Is there something in the way that your boss reacted to the offer that makes you question yourself?

Kyrptonite Fri 03-May-13 19:53:05

If you have enough space then mine are free too!

Seriously though it sounds like a lovely thing to offer. How did your employer take it?

FloresCircumdati Fri 03-May-13 20:01:42

Have you suggested it to the parents already? I could see how it might wave a red flag for some parents (especially ones who don't have extended family around and are not used to 'sharing' their children iyswim.)
It is a very generous offer, but out of the blue, in the wrong context, I suppose it might seem as though a cm is needy or lonely if they offer to take someone's children away. How far away is your house in the country from where they live? Would they be unable to see the children all weekend?

Bonsoir Fri 03-May-13 20:03:07

Why not? My DSSs' nanny took them to her family in the French provinces when they were little.

BlueberryHill Fri 03-May-13 20:04:36

How about a twins party at your house?

It sounds lovely by the way, what was the reaction from your employer?

dogsandcats Fri 03-May-13 20:05:47

hmm. For some reason this makes me uncomfortable.

Some issues off the top of my head.
What if something happened to them while in your care all alone? Or would you be alone with them?
Do you have a nanny contract with a nanny agency?
Do you, or is it your employers, have public liability insurance, and would it still cover you.
Car insurance - would you be covered at all, if you were in an accident with the twins?

Maybe I am concerned about nothing?

dogsandcats Fri 03-May-13 20:06:33

Nice thought though.

iago Fri 03-May-13 20:07:18

Many years ago, my lovely nanny took (and didn't expect to be paid for) my two children on holiday for a week with her mother. I never paid her what she deserved - but paid her as much as I could afford at the time as a single parent which was the going rate. She is getting a nice surprise in my will.

PrincessTeacake Fri 03-May-13 21:18:25

I'm glad most people are in favour, I'm very much in an auntie position with the twins right now and I already volunteer to take them some weekends if there's something going on (took them to Zombie Walk last year, they loved it). My employer said she'd think about it, the two of them are very spirited and are going through a very demanding phase right now. I know she finds them hard work sometimes and while they do tend to behave better for me (years of nannying have made me an impenetrable shell of a human being) and I think she's worried they'd be looking for her and upset. I did take them last year when they were serving as flower girl/ring bearer at a cousin's wedding, she took a lot of convincing to let them stay in the hotel with me overnight.

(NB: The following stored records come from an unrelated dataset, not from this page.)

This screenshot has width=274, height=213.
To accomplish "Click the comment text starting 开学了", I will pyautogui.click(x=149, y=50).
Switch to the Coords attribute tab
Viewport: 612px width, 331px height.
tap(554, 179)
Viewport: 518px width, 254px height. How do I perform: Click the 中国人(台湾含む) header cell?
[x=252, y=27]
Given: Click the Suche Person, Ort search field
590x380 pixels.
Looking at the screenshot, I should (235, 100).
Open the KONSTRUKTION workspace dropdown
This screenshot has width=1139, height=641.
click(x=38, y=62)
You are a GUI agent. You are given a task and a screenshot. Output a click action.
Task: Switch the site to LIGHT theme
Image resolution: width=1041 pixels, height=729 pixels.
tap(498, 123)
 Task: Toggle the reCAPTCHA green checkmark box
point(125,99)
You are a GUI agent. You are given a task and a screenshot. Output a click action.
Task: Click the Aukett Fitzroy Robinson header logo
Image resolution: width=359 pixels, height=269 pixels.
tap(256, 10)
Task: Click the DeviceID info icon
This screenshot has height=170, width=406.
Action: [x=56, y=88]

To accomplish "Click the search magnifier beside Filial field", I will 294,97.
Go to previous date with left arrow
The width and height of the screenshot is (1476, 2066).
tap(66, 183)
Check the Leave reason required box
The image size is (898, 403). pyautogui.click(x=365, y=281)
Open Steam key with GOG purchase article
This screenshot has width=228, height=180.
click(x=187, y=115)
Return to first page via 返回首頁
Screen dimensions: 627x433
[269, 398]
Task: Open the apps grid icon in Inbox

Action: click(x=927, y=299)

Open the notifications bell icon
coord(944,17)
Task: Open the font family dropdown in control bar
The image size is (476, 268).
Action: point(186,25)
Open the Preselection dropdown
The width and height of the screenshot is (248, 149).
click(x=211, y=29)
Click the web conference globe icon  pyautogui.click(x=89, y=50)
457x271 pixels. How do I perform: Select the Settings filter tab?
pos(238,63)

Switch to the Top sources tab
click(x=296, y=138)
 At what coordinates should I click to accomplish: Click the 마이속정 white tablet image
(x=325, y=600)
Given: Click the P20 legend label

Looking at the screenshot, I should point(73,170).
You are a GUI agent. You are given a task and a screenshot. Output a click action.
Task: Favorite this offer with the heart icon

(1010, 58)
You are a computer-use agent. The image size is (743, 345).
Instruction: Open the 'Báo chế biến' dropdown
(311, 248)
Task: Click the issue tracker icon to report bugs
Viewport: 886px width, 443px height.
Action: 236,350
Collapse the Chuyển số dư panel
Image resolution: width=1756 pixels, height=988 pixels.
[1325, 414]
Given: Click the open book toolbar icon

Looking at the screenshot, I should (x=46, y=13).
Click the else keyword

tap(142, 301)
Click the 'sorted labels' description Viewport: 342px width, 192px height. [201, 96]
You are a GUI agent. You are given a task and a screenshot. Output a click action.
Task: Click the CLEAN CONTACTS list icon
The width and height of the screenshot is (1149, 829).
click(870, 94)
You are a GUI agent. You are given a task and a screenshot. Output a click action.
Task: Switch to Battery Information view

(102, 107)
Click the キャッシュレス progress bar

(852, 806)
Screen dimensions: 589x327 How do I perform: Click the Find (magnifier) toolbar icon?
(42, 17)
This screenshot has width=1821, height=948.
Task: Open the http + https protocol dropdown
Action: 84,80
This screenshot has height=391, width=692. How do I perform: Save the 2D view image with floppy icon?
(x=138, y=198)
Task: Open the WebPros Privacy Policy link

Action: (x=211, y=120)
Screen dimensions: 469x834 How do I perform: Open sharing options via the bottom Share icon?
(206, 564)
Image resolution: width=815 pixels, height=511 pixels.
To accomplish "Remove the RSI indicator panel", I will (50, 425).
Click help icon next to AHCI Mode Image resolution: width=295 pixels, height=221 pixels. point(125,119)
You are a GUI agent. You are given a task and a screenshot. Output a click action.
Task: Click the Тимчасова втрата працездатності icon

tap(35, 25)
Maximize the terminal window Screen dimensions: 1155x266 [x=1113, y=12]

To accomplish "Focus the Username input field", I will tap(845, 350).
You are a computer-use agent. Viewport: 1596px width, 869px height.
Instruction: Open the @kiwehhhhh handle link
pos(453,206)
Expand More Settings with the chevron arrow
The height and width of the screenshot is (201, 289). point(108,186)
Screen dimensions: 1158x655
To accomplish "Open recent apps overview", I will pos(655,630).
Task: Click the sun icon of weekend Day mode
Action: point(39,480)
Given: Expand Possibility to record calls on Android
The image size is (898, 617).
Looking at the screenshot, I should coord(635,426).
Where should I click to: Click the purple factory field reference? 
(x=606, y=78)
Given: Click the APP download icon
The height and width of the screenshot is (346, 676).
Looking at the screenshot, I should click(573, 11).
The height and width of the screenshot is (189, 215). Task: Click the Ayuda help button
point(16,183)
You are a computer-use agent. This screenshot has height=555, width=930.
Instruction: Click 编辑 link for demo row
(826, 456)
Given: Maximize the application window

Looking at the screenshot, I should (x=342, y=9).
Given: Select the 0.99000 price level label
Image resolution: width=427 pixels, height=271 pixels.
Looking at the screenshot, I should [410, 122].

The only hitch is that I live in the family home, my Dad and brother live here too. My brother is in and out and spends most of his time at his girlfriends, my Dad just potters around and the twins would never be left alone with either of them.

dogsandcats Fri 03-May-13 21:22:53

I think that this is a situation of it is all lovely if things go well.

I would ask if you are getting too emotionally involved with them?

HollyBerryBush Fri 03-May-13 21:27:51

I think every situation is different.

Only you know if you have crossed the boundary between employee and friend.